The resignation of Cardinal Keith O'Brien heralds more turmoil for the Catholic Church. While he denies allegations of improper conduct levelled at him by three priests and a former priest, it is an issue which will not go away. The damage done to the church in Ireland by clerical sexual abuse of young people has eroded its moral and political authority and there is no doubt that these latest allegations – which unproven – will lead many to question the standing of the church in Scotland.
Cardinal O'Brien, who had tendered his resignation last November before these allegations surfaced, has done the right thing in standing aside now instead of allowing a media feeding frenzy to develop. The Pope, who is to retire on Thursday, also made the correct move in agreeing to the Cardinal leaving office.
Of course what it does is leave big problems for both their successors. For the new Scottish cardinal the task will be somewhat similar. While Cardinal O'Brien certainly won respect for much of his work, his outspoken views on gays and abortion hit a discordant note with many.
The new Pope, no matter which wing of the church he comes from, has an immense task in restoring the credibility of the church as well as its moral authority.
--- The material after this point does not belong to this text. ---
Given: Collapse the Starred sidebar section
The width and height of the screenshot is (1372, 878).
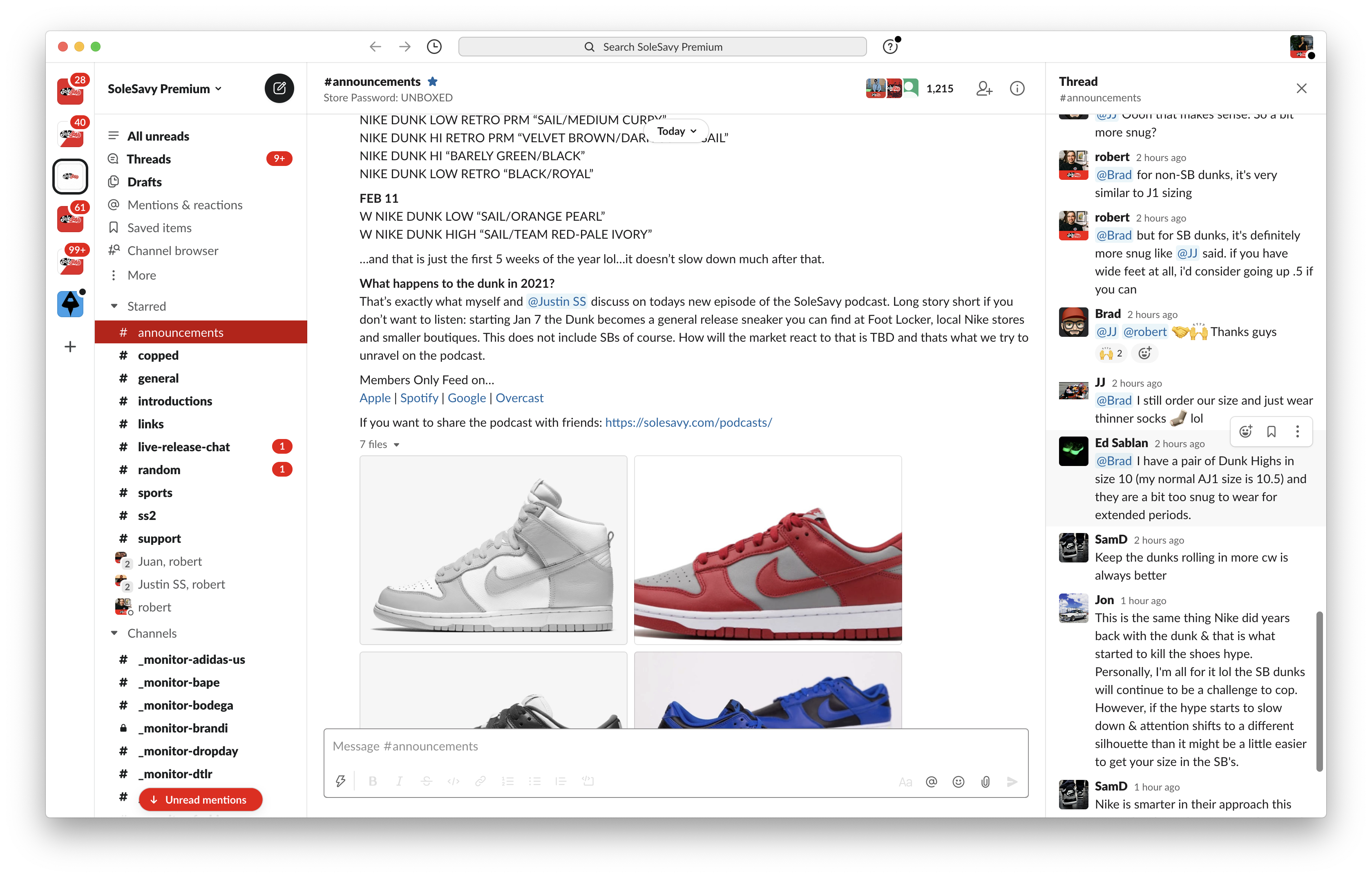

In recent times the devotion of the faithful has lessened greatly with fewer and fewer attending church regularly. They feel that the conservative nature of the church – along with the known scandals and any other secrets which may emerge, has little significance in their increasingly secular lives.
No one really believes that the problems facing the church – or the errant behaviour of its clergy – are likely to disappear soon. That may well have played a part in the decision of Pope Benedict to retire, accepting that sorting out the mess will need leadership from a man in more robust health and with more vitality for the struggle. Whether the cardinals will elect such a man to the papacy will be known soon.